The information processor 150 may perform decoding for outputting two or more utterance intents corresponding to the user utterance text by using the attention information. In addition, the information processor 150 may perform grammatical analysis or semantic analysis on the user utterance text to analyze a domain to which the user utterance text belongs.
After performing the decoding, the information processor 150 may transmit a command for commanding two or more operations included in the user utterance text to the controller 170, and the controller 170 may use the command for commanding the two or more operations to operate the electronic device 200.
In the present embodiment, the information processor 150 may be connected to the controller 170 to perform learning, or receive the learning result from the controller 170. In the present embodiment, the information processor 150 may be equipped at the outside of the controller 170 as illustrated in FIG. 2 or equipped in the controller 170 to operate as the controller 170, or provided in the server 300 of FIG. 1. Hereinafter, details of the information processor 150 will be described with reference to FIGS. 3 and 5.
The memory 160, which may store various information required for the operation of the speech processing apparatus 100 and store control software capable of operating the speech processing apparatus 100, may include a volatile or nonvolatile recording medium.

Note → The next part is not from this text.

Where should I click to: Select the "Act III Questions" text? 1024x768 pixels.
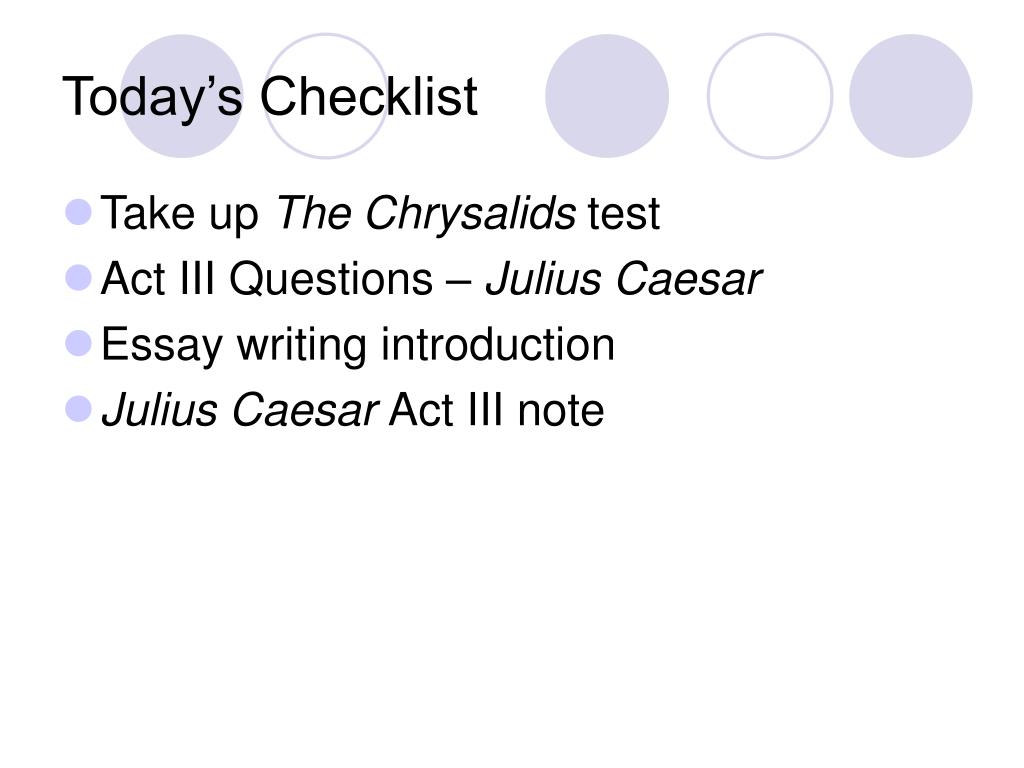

For example, in the memory 160, a predetermined wake-up word for determining the presence of the wake-up word from the spoken utterance of the user may be stored. The wake-up word may be set by a manufacturer. For example, “Hi. LG” may be set as the wake-up word, and the user may change the wake-up word. The wake-up word may be inputted to activate the speech processing apparatus 100, and the speech processing apparatus 100 which recognizes the wake-up word uttered by the user may be switched to a speech recognition active state.
Further, the memory 160 may store utterance information (wake-up word and spoken utterance) of the user received by the audio input interface 141, information sensed by the sensor 130, and information processed by the information processor 150.
In addition, the memory 160 may store a command to be executed by the information processor 150, for example, a command for converting the user's spoken utterance including a voice command into user utterance text, an encoding command for generating a keyword mapping text in which a plurality of words are respectively mapped to preset keywords by using the user utterance text consisting of the plurality of words as input, a command for generating attention information about each of the keywords by inputting the keyword mapping text into an attention model, a decoding command for outputting two or more utterance intents corresponding to the user utterance text by using the attention information, a command for operating the electronic device 200 in response to a command for commanding two or more operations included in the user utterance text after performing the decoding, and the like. Furthermore, the memory 160 may store various information processed by the information processor 150.
Herein, the memory 160 may include magnetic storage media or flash storage media, but the scope of the present disclosure is not limited thereto. The memory 160 may include an internal memory and/or an external memory and may include a volatile memory such as a DRAM, a SRAM or a SDRAM, and a non-volatile memory such as one-time programmable ROM (OTPROM), a PROM, an EPROM, an EEPROM, a mask ROM, a flash ROM, a NAND flash memory or a NOR flash memory, a flash drive such as an SSD, a compact flash (CF) card, an SD card, a Micro-SD card, a Mini-SD card, an XD card or memory stick, or a storage device such as a HDD.
Here, simple speech recognition may be performed by the speech processing apparatus 100, and high-level speech recognition such as natural language processing may be performed by the server 300. For example, when a word uttered by the user is a predetermined wake-up word, the speech processing apparatus 100 may be switched to a state for receiving utterance information as a voice command. In this case, the speech processing apparatus 100 may perform only the speech recognition process for checking whether the wake-up word speech is inputted, and the speech recognition for the subsequent uttering sentence may be performed by the server 300. Since system resources of the speech processing apparatus 100 are limited, complex natural language recognition and processing may be performed by the server 300.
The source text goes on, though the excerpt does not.